Exercise aim.
The answer must be an exact copy of the lines from the one with "The image size is (409, 256)." through the final line below, with no pictures and nothing else.

[Stored records]
------------------------------------

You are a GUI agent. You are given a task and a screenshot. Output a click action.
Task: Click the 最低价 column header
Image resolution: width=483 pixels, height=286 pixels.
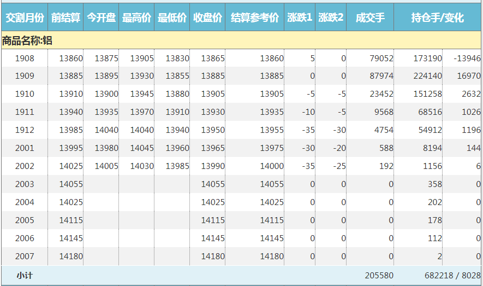(x=172, y=18)
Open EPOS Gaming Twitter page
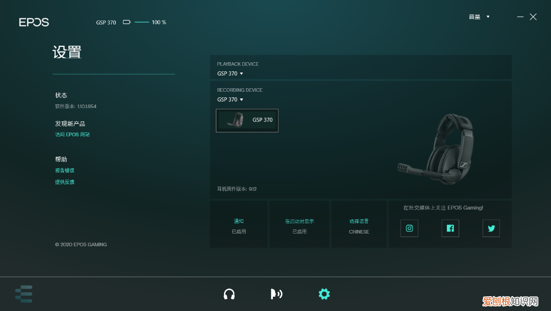 coord(491,228)
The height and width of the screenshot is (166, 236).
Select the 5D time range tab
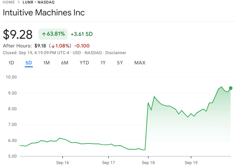(29, 63)
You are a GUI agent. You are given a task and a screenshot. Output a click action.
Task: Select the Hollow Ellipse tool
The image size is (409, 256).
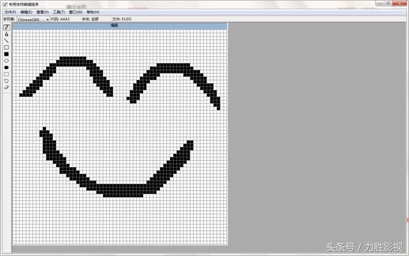click(6, 61)
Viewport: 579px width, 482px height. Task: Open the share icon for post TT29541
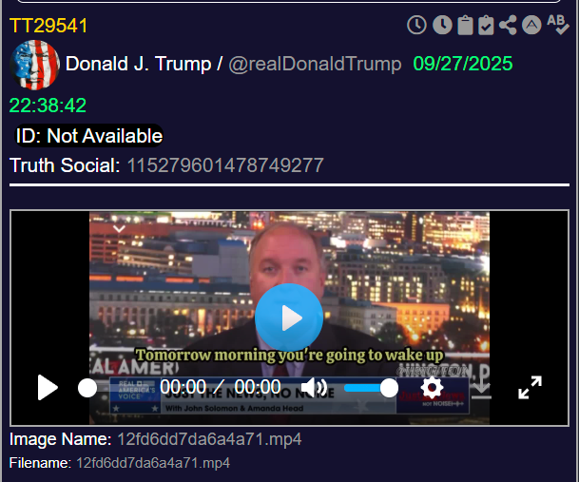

------------------------------------

Task answer.
The image size is (409, 256).
click(6, 61)
Viewport: 579px width, 482px height. Task: Open the share icon for post TT29541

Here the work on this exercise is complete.